GIVEN RECORDS
>>>
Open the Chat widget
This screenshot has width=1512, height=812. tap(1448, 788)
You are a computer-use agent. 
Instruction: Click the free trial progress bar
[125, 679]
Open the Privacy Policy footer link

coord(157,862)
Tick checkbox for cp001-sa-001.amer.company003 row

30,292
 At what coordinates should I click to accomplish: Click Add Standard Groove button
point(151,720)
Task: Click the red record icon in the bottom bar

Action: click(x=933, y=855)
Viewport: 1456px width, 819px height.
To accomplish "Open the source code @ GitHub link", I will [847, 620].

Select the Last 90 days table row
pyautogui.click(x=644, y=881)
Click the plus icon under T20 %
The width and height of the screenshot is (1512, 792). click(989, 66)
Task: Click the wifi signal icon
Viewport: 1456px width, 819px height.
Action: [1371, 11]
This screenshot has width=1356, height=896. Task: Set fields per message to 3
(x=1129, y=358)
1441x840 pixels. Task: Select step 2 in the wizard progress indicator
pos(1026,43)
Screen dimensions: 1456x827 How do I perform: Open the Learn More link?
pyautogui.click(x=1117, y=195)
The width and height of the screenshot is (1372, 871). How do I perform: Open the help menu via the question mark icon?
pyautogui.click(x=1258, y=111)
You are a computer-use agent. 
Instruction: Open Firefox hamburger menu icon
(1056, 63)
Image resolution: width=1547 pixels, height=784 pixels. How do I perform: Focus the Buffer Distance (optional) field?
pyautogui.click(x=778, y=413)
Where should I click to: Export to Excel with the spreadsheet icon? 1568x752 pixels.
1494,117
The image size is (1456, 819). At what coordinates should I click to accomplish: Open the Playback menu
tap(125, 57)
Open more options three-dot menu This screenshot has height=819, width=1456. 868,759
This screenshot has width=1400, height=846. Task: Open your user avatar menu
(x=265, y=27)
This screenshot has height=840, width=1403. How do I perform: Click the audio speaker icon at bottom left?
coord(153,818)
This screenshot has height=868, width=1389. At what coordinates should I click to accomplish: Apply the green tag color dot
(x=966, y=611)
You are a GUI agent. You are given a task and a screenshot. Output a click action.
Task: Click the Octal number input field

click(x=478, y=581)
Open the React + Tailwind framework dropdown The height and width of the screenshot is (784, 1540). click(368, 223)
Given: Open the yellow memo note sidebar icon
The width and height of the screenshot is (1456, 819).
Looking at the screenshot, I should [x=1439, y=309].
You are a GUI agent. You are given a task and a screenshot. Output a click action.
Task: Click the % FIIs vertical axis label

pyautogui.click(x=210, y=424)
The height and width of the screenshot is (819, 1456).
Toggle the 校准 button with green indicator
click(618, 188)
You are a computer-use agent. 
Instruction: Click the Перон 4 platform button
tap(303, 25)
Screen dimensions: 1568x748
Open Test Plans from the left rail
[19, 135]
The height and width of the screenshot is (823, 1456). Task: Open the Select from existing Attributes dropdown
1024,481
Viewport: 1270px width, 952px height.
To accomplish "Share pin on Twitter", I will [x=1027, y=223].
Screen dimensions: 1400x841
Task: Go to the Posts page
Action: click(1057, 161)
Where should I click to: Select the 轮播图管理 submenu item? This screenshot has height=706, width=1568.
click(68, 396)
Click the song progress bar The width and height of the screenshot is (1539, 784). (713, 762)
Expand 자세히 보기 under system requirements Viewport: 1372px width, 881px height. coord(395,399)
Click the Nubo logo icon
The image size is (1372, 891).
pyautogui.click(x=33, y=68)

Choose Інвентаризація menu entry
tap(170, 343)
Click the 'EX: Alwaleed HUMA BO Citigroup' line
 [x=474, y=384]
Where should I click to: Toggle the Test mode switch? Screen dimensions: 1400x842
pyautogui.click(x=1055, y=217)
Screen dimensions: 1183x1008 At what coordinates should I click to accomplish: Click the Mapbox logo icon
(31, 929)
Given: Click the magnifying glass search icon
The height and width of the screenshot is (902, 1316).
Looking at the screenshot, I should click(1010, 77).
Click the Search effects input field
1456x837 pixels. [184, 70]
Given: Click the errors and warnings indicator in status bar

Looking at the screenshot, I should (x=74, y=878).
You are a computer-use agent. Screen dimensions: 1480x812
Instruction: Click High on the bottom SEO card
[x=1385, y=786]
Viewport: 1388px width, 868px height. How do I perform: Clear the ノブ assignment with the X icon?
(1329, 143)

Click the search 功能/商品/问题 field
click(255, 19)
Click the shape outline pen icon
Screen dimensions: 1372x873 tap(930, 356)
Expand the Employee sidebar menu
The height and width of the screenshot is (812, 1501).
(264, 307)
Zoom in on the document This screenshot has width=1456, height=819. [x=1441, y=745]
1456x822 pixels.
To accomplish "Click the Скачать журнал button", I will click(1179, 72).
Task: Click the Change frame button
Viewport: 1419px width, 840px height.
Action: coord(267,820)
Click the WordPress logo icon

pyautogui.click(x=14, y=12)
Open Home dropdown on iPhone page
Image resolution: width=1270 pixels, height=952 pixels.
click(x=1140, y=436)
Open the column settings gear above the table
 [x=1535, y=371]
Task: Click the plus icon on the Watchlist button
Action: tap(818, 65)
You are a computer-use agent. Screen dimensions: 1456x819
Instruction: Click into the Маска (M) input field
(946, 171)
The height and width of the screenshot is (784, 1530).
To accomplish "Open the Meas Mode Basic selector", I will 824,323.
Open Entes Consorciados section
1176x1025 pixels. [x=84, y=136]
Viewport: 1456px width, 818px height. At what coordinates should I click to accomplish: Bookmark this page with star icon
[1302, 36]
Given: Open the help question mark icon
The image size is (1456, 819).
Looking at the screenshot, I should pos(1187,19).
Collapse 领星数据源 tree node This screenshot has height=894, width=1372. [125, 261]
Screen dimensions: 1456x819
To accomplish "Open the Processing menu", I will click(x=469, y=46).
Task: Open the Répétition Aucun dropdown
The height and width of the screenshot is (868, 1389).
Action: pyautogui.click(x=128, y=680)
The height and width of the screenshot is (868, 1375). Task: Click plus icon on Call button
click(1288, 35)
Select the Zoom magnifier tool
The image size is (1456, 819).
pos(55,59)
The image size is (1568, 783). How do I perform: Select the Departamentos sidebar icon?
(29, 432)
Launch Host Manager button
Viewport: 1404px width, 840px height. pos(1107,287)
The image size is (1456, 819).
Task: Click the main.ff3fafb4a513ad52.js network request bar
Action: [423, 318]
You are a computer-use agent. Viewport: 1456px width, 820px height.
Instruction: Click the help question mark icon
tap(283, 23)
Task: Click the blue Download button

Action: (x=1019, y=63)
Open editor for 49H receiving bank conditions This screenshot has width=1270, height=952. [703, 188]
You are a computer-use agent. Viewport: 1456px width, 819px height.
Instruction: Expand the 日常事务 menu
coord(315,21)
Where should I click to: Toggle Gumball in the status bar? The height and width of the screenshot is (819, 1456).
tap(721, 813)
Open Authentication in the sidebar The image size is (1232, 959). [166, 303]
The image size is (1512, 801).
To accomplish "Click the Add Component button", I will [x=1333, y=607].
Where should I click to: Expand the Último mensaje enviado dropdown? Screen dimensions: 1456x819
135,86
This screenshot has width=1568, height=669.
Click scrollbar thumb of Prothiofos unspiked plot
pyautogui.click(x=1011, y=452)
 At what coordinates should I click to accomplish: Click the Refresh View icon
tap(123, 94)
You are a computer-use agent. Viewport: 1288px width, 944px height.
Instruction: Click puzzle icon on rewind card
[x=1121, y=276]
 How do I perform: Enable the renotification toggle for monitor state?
<<<
TASK ITEM
Review the preceding data and report every line that includes the string "agent".

RESULT OF THIS TASK
You are a computer-use agent. 
You are a computer-use agent. 
You are a GUI agent. You are given a task and a screenshot. Output a click action.
You are a GUI agent. You are given a task and a screenshot. Output a click action.
You are a computer-use agent. 
You are a computer-use agent. Screen dimensions: 1480x812
You are a computer-use agent. Screen dimensions: 1456x819
You are a computer-use agent. Viewport: 1456px width, 820px height.
You are a computer-use agent. Viewport: 1456px width, 819px height.
You are a computer-use agent. Viewport: 1288px width, 944px height.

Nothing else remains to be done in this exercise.